ACTIVITY =>
Your task is to extract every entry that follows word for word while excluding the pictures.
(INFORMATION Opens)
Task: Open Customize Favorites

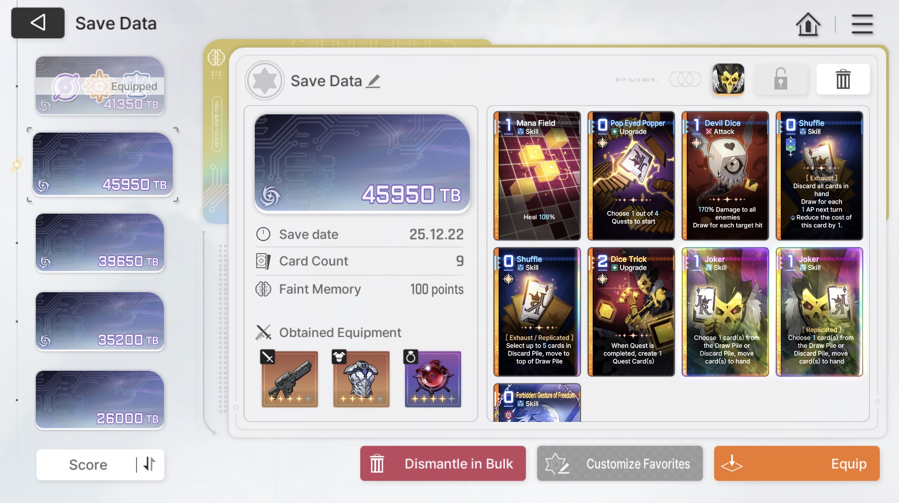Action: (x=620, y=464)
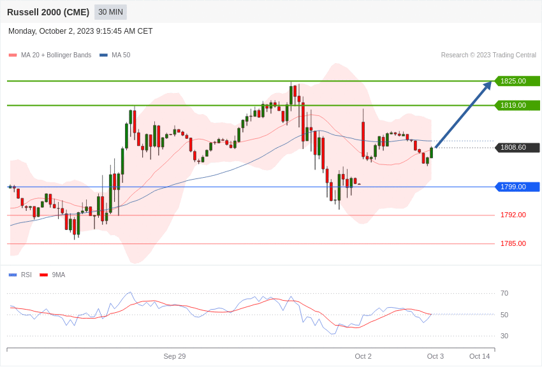542x367 pixels.
Task: Click the MA 50 legend color marker
Action: pyautogui.click(x=103, y=55)
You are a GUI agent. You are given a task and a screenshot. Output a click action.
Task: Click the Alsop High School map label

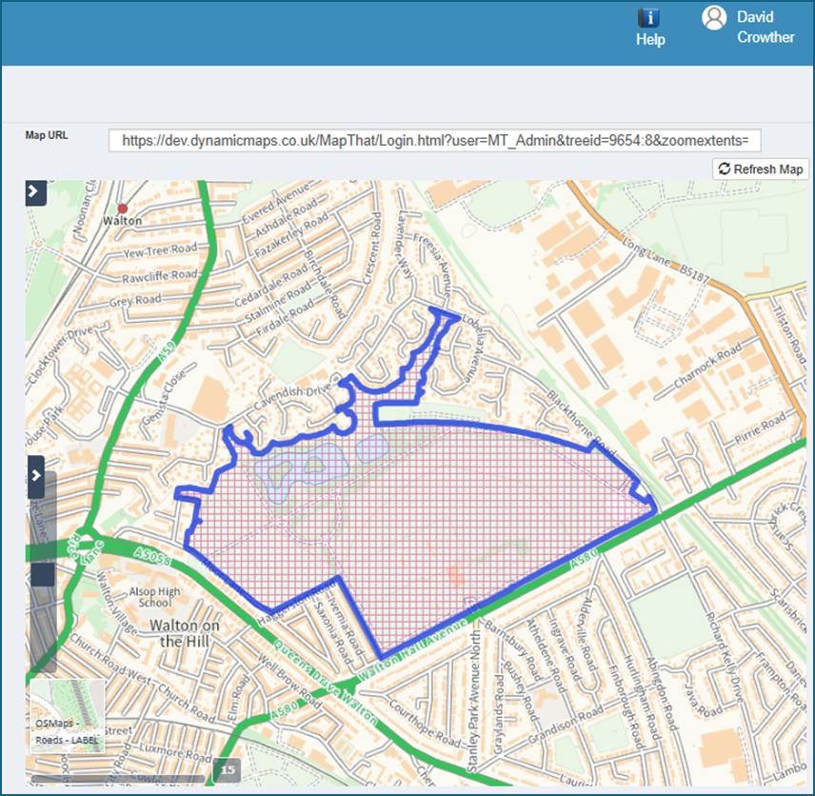coord(154,597)
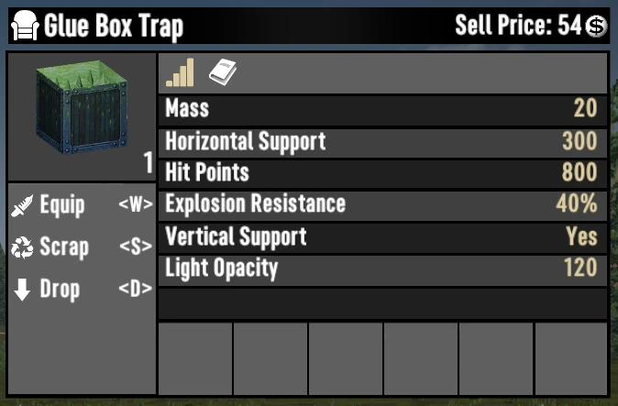Click the Equip knife icon

(22, 205)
(INFORMATION Closes)
RESPONSE FOR THIS EXERCISE =>
Task: Open Customize Favorites

Action: (x=620, y=464)
542x367 pixels.
Task: Click the MA 50 legend color marker
Action: pyautogui.click(x=103, y=55)
You are a GUI agent. You are given a task and a screenshot. Output a click action.
Task: Click the Alsop High School map label

coord(154,597)
Click the Equip knife icon

(22, 205)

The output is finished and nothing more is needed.